Blade jerked his mind back to the equations, but he felt the attack against him double its strength. He still read anger in that attack, but also curiosity. A mind as hard to penetrate and control as Blade's was clearly something new and mysterious for the Wizard.
That might be good news, if it kept the Wizard reluctant to kill him. It would also make the Wizard more determined than ever to break into his mind and find out what made it tick! This fight wasn't going to be over for a long time.
Suddenly the Wizard hurled his thoughts with total concentration and tremendous force at Blade. Blade's defenses started to collapse, slowly but inevitably, like a falling wall. He knew they were collapsing, knew that the Wizard was about to ente
r his mind. Images of London, of the computer room, of his apartment flashed across his mental vision instead of the equations.

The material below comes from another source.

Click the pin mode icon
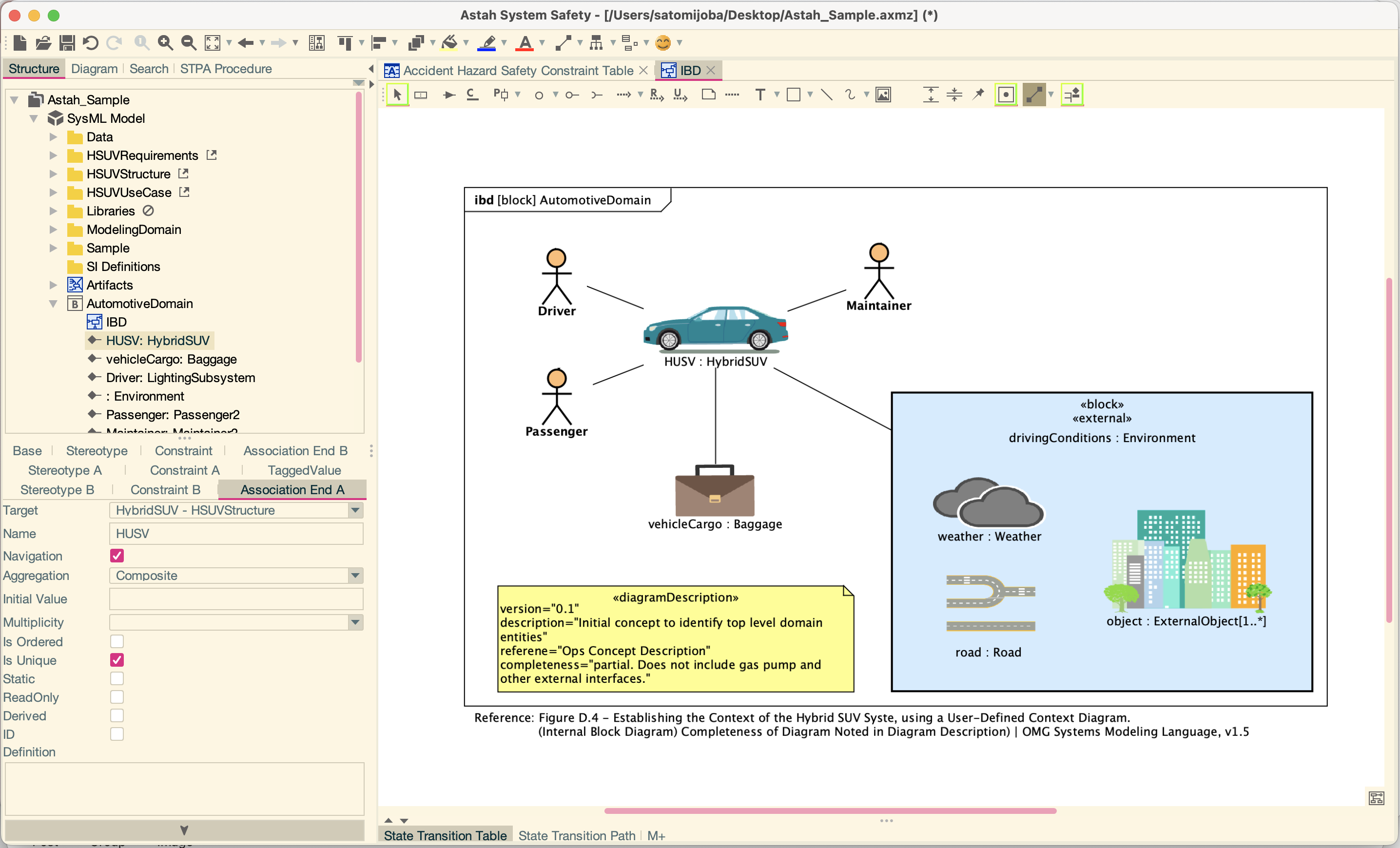This screenshot has height=848, width=1400. [978, 95]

This time it was Blade's chance to use his body. With all the willpower he had left, Blade forced his right arm into movement. His hand closed around the hilt of the Wizard's dagger and plucked it from the sash. He raised the sharp steel, holding it well out to one side so the Wizard could not grab it easily. Then he concentrated totally on an image of himself and the Wizard lying on the floor. The Wizard's throat gaped open, while Blade lay with the dagger buried up to the hilt in his chest. Both were as lifeless as the blood-drenched stone under them.

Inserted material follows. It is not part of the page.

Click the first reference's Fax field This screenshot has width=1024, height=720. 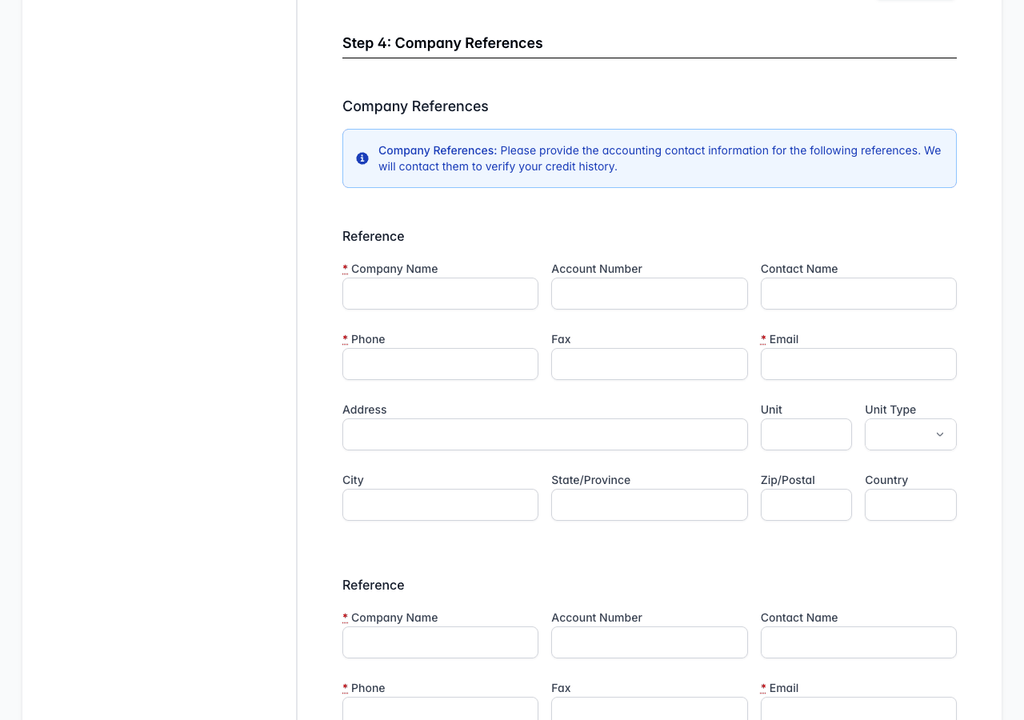649,364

The Wizard jerked his hand away from Blade's temple as if it had suddenly turned red-hot and leaped backward. He made no effort to grab the dagger. Instead he dropped into a wrestler's crouch and raised one hand to send the Wolves into action.
The Wolves took two steps forward. Then Blade raised the dagger and held it with the point almost touching the bare skin of his chest. At the same time he formed in his mind another image-his dead body sprawled on the floor, with the Wizard and the Wolves standing around it, gaping helplessly.
The Wolves took another step forward. Blade gulped in air, realized that he'd bitten his lips hard enough to draw blood, and forced out words.
«No,» he said. «No, Wizard. Stop them where they are, or you'll never get anything from me. I can be dead long before they reach me.»
The Wizard stiffened for a moment, then nodded. The hand went up again and the Wolves stopped. The Wizard straightened, his eyes narrowed, and Blade knew he was gathering his thoughts for another mental attack.
«No,» said Blade again. «Stay out of my mind, too. I don't like that, any more than I like the Wolves. Leave me unharmed and free, both in mind and body, or see me dead in front of you.»
«You wouldn't dare,» was the thought that came clearly from the Wizard.